Отец первым поднимается на настил «комяги» и удерживает лодку на месте, упершись в речное дно шестом. Следом за ним залезают мальчишки, и корабль отправляется в плавание.
Влад и Стас стоят по бортам и работают вёслами. Отец то гребёт, то берёт шест и отталкивается от дна. Комяга ходко бежит вниз по течению.
— Давайте, парни, поднажали! — покрикивает отец. — Ну? Чему я вас учил? Тут какие-то два часа хорошей гребли!

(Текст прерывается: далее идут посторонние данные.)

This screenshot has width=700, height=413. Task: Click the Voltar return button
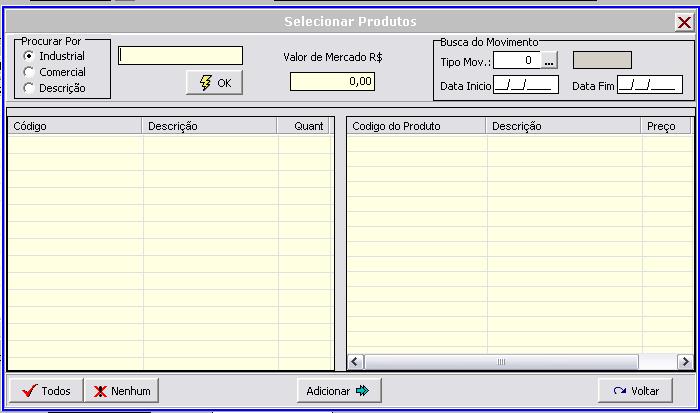(635, 391)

Стас успевает не только грести, но и смотреть по сторонам. А посмотреть есть на что. Из густых тростников возле левого берега выплывают гуси с гусятами, вылетают утки. В тихих заводях бродят аисты. Здоровенный белый пеликан флегматично смотрит на путешественников, размышляя о чём-то возвышенном, потом «разбегается» по воде и тяжело взлетает. Справа слышится треск: к реке спустился на водопой кабаний гурт.
Скоро путешественники выходят из реки в озеро. По водной глади тут и там разбросаны заросли тростника, отмечающие отмели, и лесистые островки. Солнце, показавшееся над вершинами леса, окрашивает воду в розовый цвет.

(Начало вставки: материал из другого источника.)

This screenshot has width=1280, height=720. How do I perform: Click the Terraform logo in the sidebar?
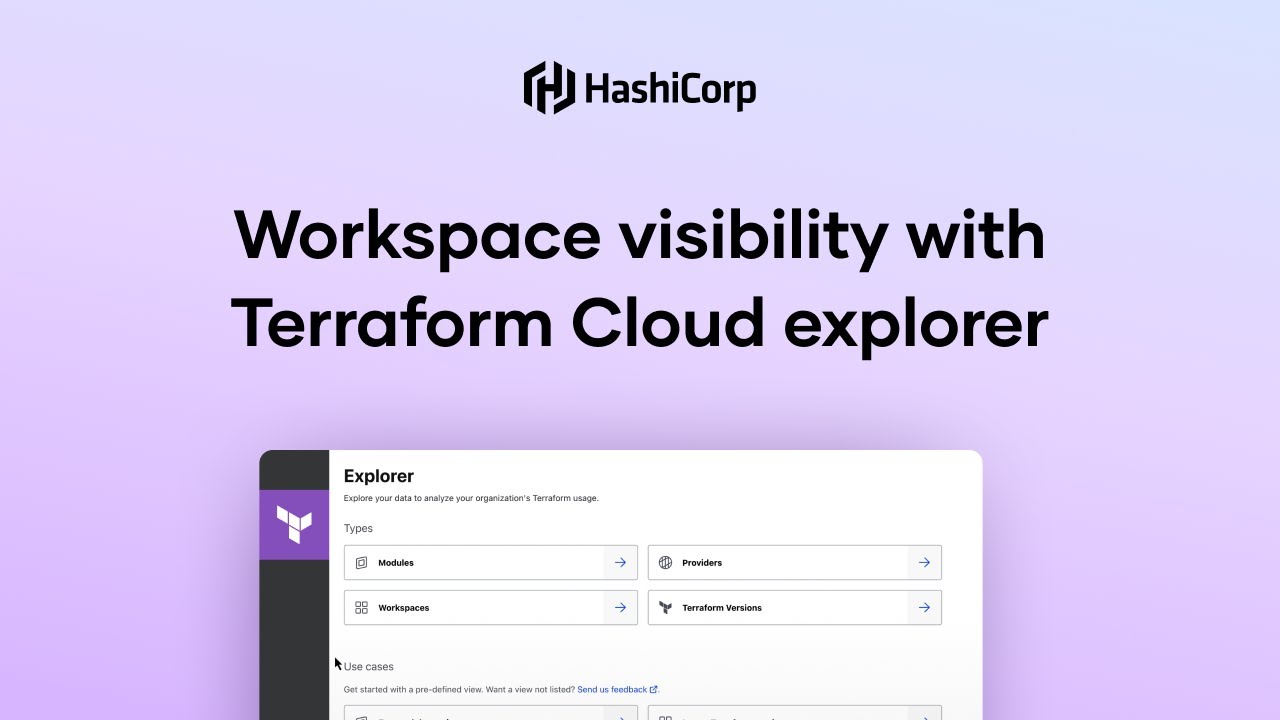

Но эта красота опасна. Озеро коварное, на нём бывают кочующие мели, которые можно распознать только по водной ряби. Налетишь на неё — семь потов сойдёт, прежде чем стащишь комягу на чистую воду.
Они проходят мимо поросшего корявыми деревцами островка. Неожиданно большая зеленоватая коряга, которая мокнет в воде под берегом, приходит в движение, изгибается и плывёт, быстро перебирая лапами под водой. Над поверхностью воды торчит туповато-злобная морда.

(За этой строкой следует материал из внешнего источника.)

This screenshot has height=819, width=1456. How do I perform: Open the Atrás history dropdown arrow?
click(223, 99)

— Крокодил! — не своим голосом кричит Стас. Ему кажется, что мерзкая тварь плывёт прямо на них.
Отец кладёт весло и снимает с плеча ружьё. Пока Стас стоит, разинув рот и сжимая побелевшими пальцами весло — будто собирается отбиваться им от водяного чудовища — отец, разглядев страшную тварь, преспокойно возвращает ружье на плечи и как ни в чём не бывало берется за весло. А тварь, не доплыв до них десяток метров, стремительно уходит в глубину
— Ну, что ты орёшь? — выговаривает Стасу отец. — Где тебе пригрезился крокодил? Это воденяк. А он, чтобы ты знал, амфибия, земноводное, родич лягушки и тритона. Вот такой большой тритончик, два метра длиной.
— Хищный? — спрашивает Стас.
— Конечно, — спокойно говорит отец. — Все земноводные — хищники. Но ты не бойся, он на лодку не кинется. Он тебя и в воде не станет хватать, побоится. В их примитивных мозгах заложен простой механизм: можно нападать только на то, что меньше в десять раз. Мы для них, сам понимаешь, великоваты. Так что они едят рыбу, лягушек, змей, водных птиц, мелких зверьков. Падалью не брезгуют, каннибализмом балуются — своих головастиков лопают за милу душу. А так — безобидное существо, трусоватое даже. Правда, если его долго гонять и дразнить, может тяпнуть.
— А тебя кусал?
— Нет, — отвечает отец. — Я вышел из того возраста, когда гоняются за тритонами.